New research underway at GW by Travis O’Brien, PhD, looks at the drug warfarin, an oral anticoagulant used to treat individuals with certain cardiovascular diseases warfarin accounts for several million prescriptions each year. With its narrow therapeutic index, warfarin may not be well tolerated by certain individuals because of their genetic makeup, says Dr. O’Brien, associate professor of Pharmacology and Physiology
O’Brien and a team of researchers hope to unlock the key to the personalization of warfarin therapy based on a patient’s genetic biomarkers. The multidisciplinary research team also includes April Barbour, MD, assistant professor of Medicine, Linda Lesky, MD, associate professor of Medicine and Health Policy, and Perry Payne Jr., MD, JD, MPP, assistant research professor of Health Policy.

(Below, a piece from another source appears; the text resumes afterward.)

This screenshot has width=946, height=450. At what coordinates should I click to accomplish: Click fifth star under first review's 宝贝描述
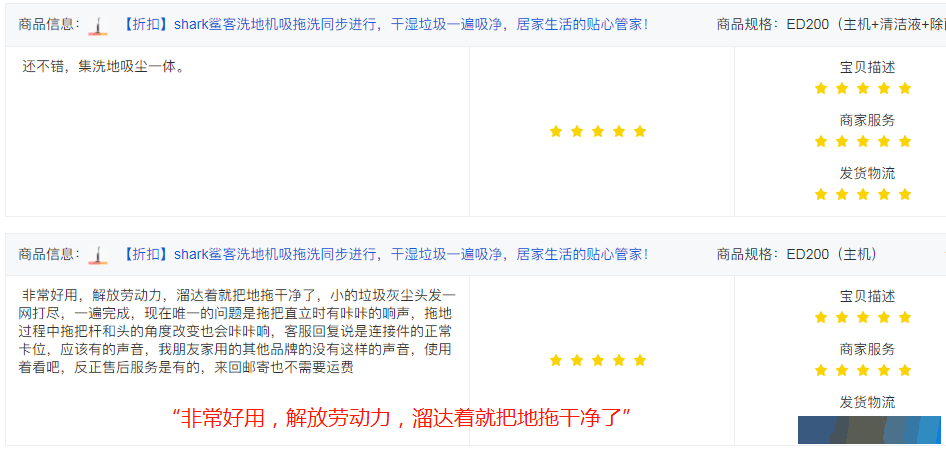tap(904, 88)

In addition, the study will be conducted in collaboration with GW adjunct faculty, Arthur Harralson, PharmD, and Robert Kidd, PharmD, PhD, from Shenandoah University, Bernard J. Dunn School of Pharmacy.
As part of the study, samples will be collected at the Medical Faculty Associates. DNA from the samples will then be isolated and analyzed at the GW Pharmacogenomics Program laboratory, located at GW’s Ashburn, Va., campus. The analyzed samples will then be subject to DNA sequencing, which is undertaking in the Department of Pharmacology and Physiology’s Core Sequencing Facility located in Ross Hall.
“We believe that research aimed at decreasing the health care costs associated with stabilizing patients’ wafarin dosing potentially can work as a preventative measure to decrease the incidence of adverse drug reactions associated warfarin,” Dr. O’Brien said.